Nodding, I tugged on my magic. Shifting, I was in the sky and above the tower in less than a single breath. While Bastian was adept at wielding shadows like it was as easy as breathing his next inhale, I took a great deal of pride in my ability to shift almost as quickly.
At the top of the wall, I was back in my full form, a dagger ripped across the throat of the soldier on the far-left end of the wall, a second dagger in his heart.

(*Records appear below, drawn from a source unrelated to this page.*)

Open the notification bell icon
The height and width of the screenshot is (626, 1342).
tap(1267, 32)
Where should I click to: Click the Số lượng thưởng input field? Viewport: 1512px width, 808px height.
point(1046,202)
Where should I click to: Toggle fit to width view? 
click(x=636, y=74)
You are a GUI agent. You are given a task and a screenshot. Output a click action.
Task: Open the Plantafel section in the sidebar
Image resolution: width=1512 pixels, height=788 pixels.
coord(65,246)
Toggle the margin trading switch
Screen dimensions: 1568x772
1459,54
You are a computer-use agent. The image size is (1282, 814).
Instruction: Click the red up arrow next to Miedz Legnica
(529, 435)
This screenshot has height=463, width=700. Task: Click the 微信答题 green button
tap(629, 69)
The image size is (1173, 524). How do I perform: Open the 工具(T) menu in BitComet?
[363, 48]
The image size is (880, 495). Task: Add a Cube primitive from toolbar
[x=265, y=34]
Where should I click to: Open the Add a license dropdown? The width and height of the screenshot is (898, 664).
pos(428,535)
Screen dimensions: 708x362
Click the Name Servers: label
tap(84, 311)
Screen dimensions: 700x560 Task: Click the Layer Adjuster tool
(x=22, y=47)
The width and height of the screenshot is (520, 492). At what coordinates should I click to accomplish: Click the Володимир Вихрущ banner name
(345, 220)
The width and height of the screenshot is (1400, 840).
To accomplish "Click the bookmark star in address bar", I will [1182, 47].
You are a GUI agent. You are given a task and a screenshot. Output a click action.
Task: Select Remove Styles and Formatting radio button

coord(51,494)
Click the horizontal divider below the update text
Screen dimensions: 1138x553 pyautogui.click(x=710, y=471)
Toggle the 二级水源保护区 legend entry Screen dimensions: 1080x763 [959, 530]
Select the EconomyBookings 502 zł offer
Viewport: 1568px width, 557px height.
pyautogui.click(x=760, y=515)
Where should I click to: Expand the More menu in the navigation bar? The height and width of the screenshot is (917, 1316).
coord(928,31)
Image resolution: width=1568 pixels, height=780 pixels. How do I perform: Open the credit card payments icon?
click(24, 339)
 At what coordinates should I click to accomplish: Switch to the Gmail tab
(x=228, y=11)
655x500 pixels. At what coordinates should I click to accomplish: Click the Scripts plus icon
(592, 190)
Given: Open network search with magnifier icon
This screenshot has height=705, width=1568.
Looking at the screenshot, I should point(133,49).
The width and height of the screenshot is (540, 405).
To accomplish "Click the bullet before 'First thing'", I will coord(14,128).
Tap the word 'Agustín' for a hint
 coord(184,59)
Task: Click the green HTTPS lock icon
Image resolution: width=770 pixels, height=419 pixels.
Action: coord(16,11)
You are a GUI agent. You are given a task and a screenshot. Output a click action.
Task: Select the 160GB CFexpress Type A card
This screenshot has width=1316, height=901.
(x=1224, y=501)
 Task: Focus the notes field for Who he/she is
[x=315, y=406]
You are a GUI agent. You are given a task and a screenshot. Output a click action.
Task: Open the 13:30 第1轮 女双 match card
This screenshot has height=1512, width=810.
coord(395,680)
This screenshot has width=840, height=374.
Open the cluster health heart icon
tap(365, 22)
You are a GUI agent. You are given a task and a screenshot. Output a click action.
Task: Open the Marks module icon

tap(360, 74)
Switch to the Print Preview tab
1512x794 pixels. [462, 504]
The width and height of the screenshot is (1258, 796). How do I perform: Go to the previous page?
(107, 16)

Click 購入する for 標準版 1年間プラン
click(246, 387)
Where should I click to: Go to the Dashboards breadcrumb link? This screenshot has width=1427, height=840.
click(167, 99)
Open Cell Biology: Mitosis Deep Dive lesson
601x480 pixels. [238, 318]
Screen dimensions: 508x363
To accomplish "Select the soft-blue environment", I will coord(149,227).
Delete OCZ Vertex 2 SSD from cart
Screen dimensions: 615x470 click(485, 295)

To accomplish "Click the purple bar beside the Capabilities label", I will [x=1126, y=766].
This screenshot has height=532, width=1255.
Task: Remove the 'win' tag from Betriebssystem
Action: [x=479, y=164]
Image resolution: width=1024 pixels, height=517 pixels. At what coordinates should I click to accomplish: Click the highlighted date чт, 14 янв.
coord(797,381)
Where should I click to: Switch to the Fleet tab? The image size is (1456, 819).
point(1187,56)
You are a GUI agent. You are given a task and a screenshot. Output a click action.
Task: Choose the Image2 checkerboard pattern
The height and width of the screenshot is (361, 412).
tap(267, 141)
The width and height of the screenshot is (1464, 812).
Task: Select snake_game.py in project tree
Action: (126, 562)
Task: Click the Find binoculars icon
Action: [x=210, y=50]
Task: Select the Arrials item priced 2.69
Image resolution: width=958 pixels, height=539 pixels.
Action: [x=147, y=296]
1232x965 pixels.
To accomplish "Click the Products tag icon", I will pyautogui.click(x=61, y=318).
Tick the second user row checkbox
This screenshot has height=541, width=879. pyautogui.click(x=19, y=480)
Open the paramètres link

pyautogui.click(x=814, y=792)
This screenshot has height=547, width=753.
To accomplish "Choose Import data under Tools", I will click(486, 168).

By the time the one next to him realized what happened, turning his arrows towards me, I was shifted.
My raven darted and spiraled into the sky away from him and towards the far-right end of the wall, doing the same to the next male in my grasp. Again and again.
I’d hoped to be able to end all of them, but I knew better than to hope in a situation like this.
The bell sounding through the dilapidated keep brought out a whole new drove of them, and the eight I’d taken down were quickly replaced by six more. Shifting back to full form, my back against one wall, I couldn’t help the smirk that overtook my face.
They came, two at a time, swords now drawn, towards me—the space too tight for their arrows.
“Are you ready to surrender?” one of them muttered, his words soft, the terror seeping through his pores.
“Are you?” I quipped in return.
The male next to him laughed, as if it were an outrageous question. Annoyed by the sound, I tossed one dagger at him, the metal landing solidly in his throat as I rushed the first male.